We can use the `moments_gauge_transformation` and `natural_paras_gauge_transformation` methods to transform the moments and natural parameters from one gauge to another.

```python
# Transform the moments from the gauge (1,1,0) to the hermite gauge.
# The moments before and after the transformation are equivalent,
# but the numericals tability of the numerical optimization is improved when tolerance is small.

moments35_H = M35G.moments_gauge_transformation(moments35, hermite_gauge_para, gauge_para, domain_para)

# Transform the natural parameters from the gauge (1,1,0) to the hermite gauge.
# The parameters before and after the transformation are equivalent,
# but the numerical stability of the numerical optimization is improved when tolerance is small.
beta35_H = M35G.natural_paras_gauge_transformation(beta35, hermite_gauge_para, gauge_para, domain_para)
```

We can also compute the fluid properties in the hermite gauge using the same method as before.

```python
# Compute the fluid properties (density, flow velocity, temperature, ... ) of the moments 35 distribution
# in the hermite gauge.
fp_H = M35G.natural_paras_to_fluid_properties(beta35_H, hermite_gauge_para, domain_para )
```

We can check that the fluid properties are the same in both gauges by using `jnp.allclose` function.

```python
# Check the equivalence of the fluid properties computed from the natural parameters in the gauge (1,1,0)
# and the hermite gauge.
print("Is fp the same with fp_H? ", jnp.allclose(fp_H,fp, atol=1e-4, rtol=1e-4))
```

The output should be:

```bash
Is fp the same with fp_H? True
```

## Optimize natural parameters again

We can optimize the natural parameters of the moment 35 distribution again in the hermite gauge using the same method as before.

```python
# Convert the initial value of the natural parameters in the gauge (1,1,0) to the hermite gauge.
beta35_ini_H = M35G.natural_paras_gauge_transformation(beta35_ini, hermite_gauge_para, gauge_para, domain_para)

# Optimize the natural parameters of the moment 35 distribution again in the hermite gauge.
beta35_H, optinfo_H = M35G.moments_to_natural_paras(beta35_ini_H,moments35_H,hermite_gauge_para, domain_para )
```

We can check the optimization information again by printing `optinfo_H`, which contains the number of steps taken by the optimization and the residual of the optimization in the hermite gauge.

```python
# The steps taken by the optimization and the residual of the optimization in the hermite gauge.
optim_step_H, optim_residual_H = optinfo_H[-2], optinfo_H[-3]
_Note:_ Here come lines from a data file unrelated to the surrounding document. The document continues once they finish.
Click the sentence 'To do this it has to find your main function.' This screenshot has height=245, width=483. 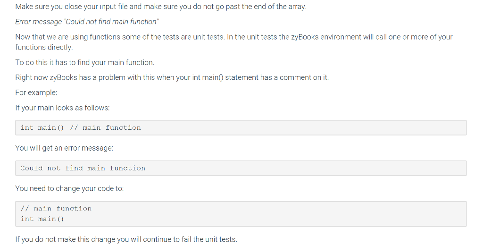pos(85,63)
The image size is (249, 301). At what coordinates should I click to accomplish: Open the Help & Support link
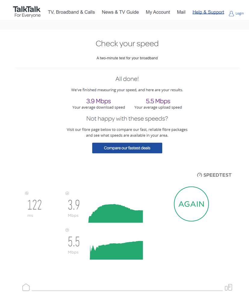(x=208, y=12)
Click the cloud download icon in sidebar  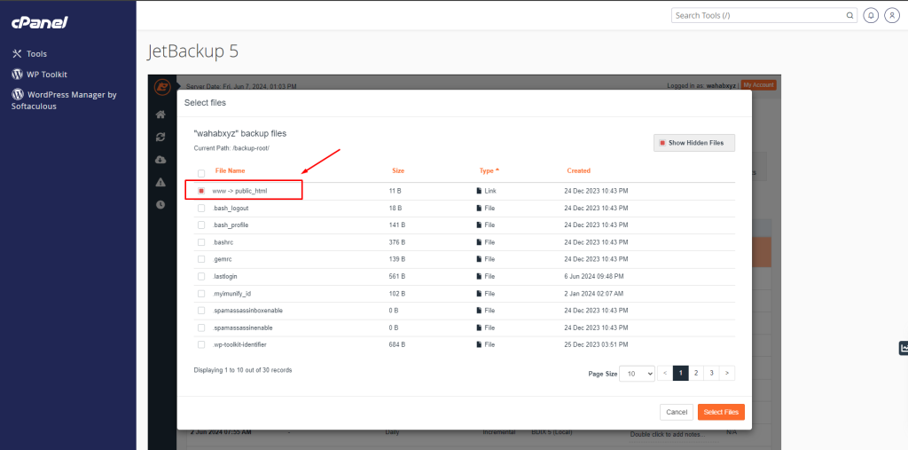pyautogui.click(x=160, y=160)
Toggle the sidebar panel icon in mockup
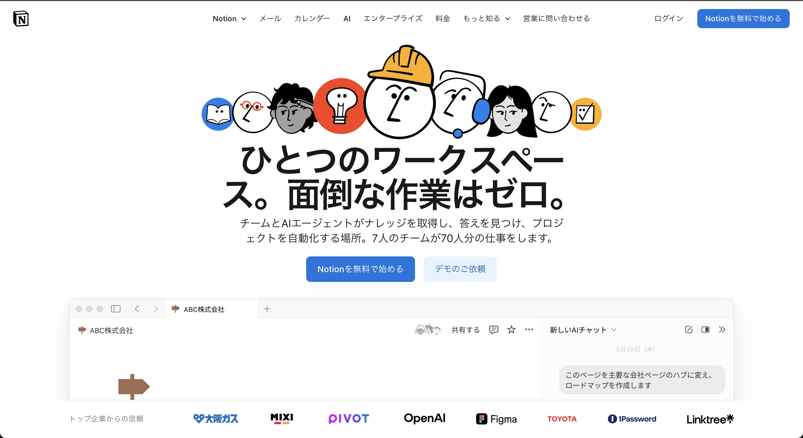Viewport: 803px width, 438px height. point(116,309)
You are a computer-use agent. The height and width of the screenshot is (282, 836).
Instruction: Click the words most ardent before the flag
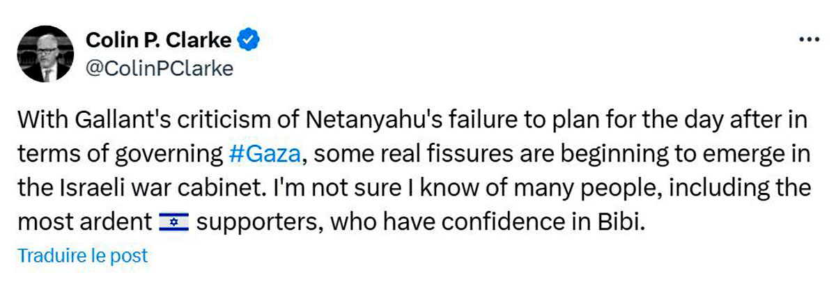click(85, 224)
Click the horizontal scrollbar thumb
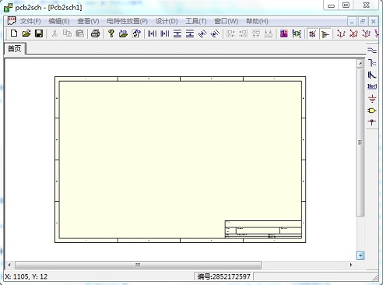Screen dimensions: 383x285 click(x=138, y=265)
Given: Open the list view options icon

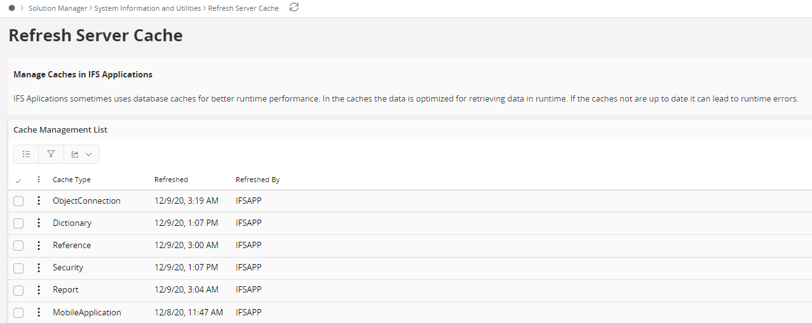Looking at the screenshot, I should 26,154.
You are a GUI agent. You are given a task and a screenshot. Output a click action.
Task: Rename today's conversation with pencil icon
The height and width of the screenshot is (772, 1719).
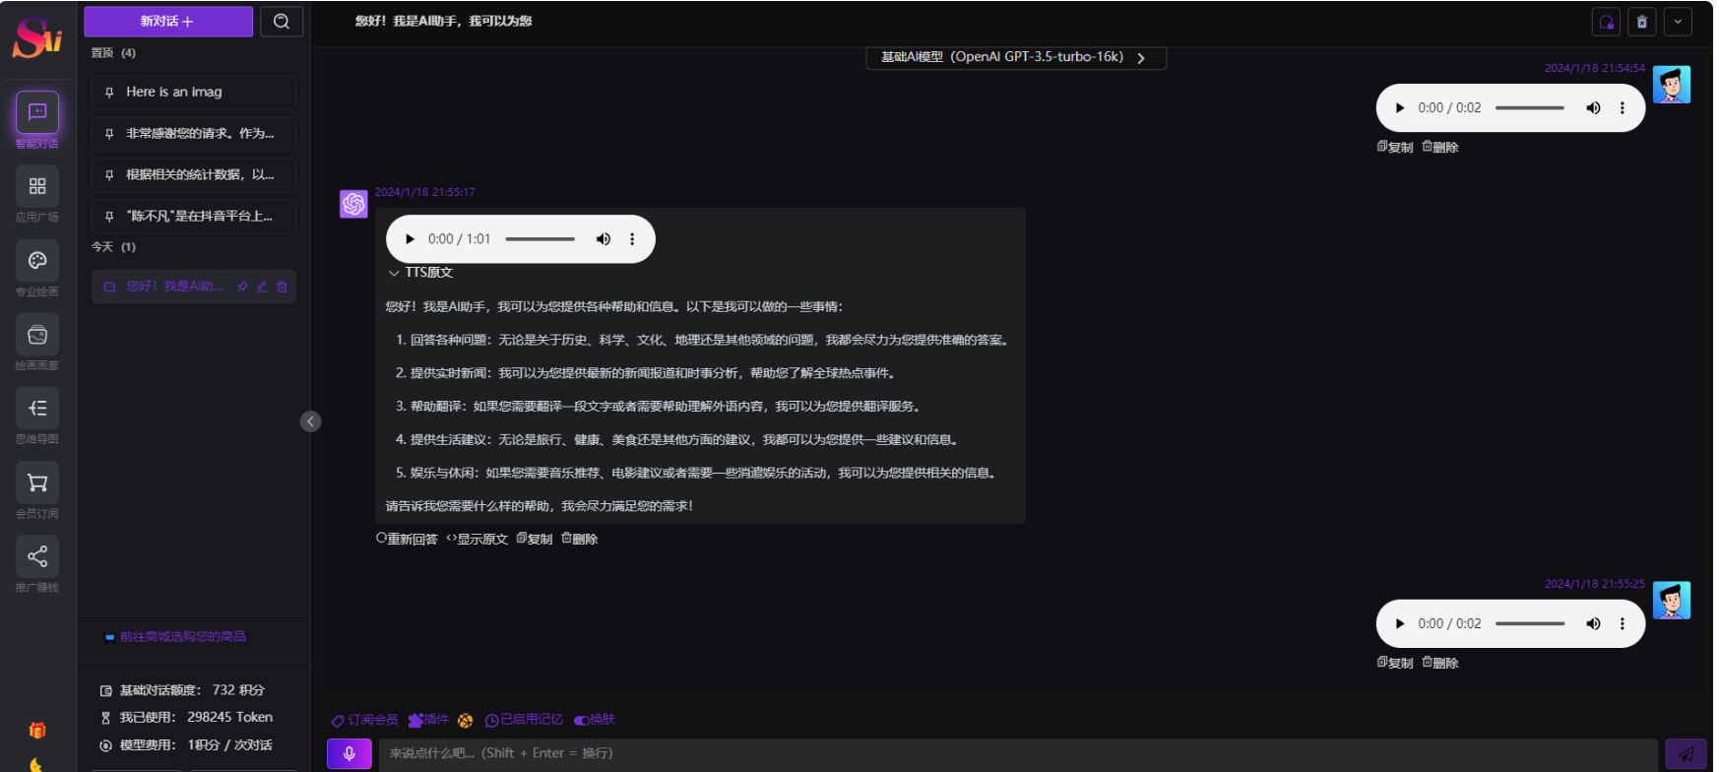click(262, 287)
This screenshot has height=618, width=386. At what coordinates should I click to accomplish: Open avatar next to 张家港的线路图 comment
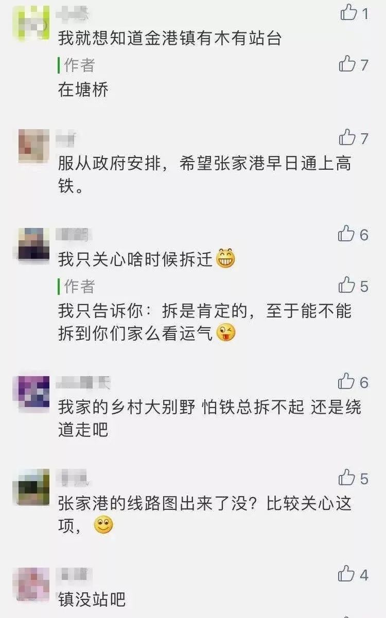(x=34, y=487)
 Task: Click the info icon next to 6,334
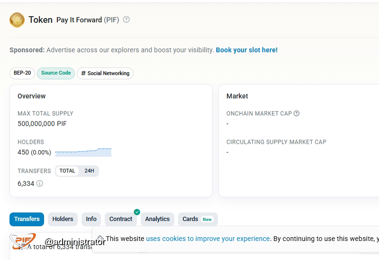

print("optim_step_H, optim_residual_H:", optim_step_H, optim_residual_H)
```

The output should be:

```bash
optim_step_H, optim_residual_H: 23, 4.5959775e-13
```

We can see that the steps of the optimization in the hermite gauge is about half of the steps in the gauge (1,1,0), which shows that gauge transformation can improve numerical stability and efficiency.

## Conclusion

In this tutorial, we have shown you how to use gauge transformation in MomentGauge package to work with moment 35 distribution. We have demonstrated how to specify moments using a Maxwellian distribution and how to perform gauge transformation using `moments_gauge_transformation` and `natural_paras_gauge_transformation` methods. We have also shown that gauge transformation can improve numerical stability and efficiency of optimization.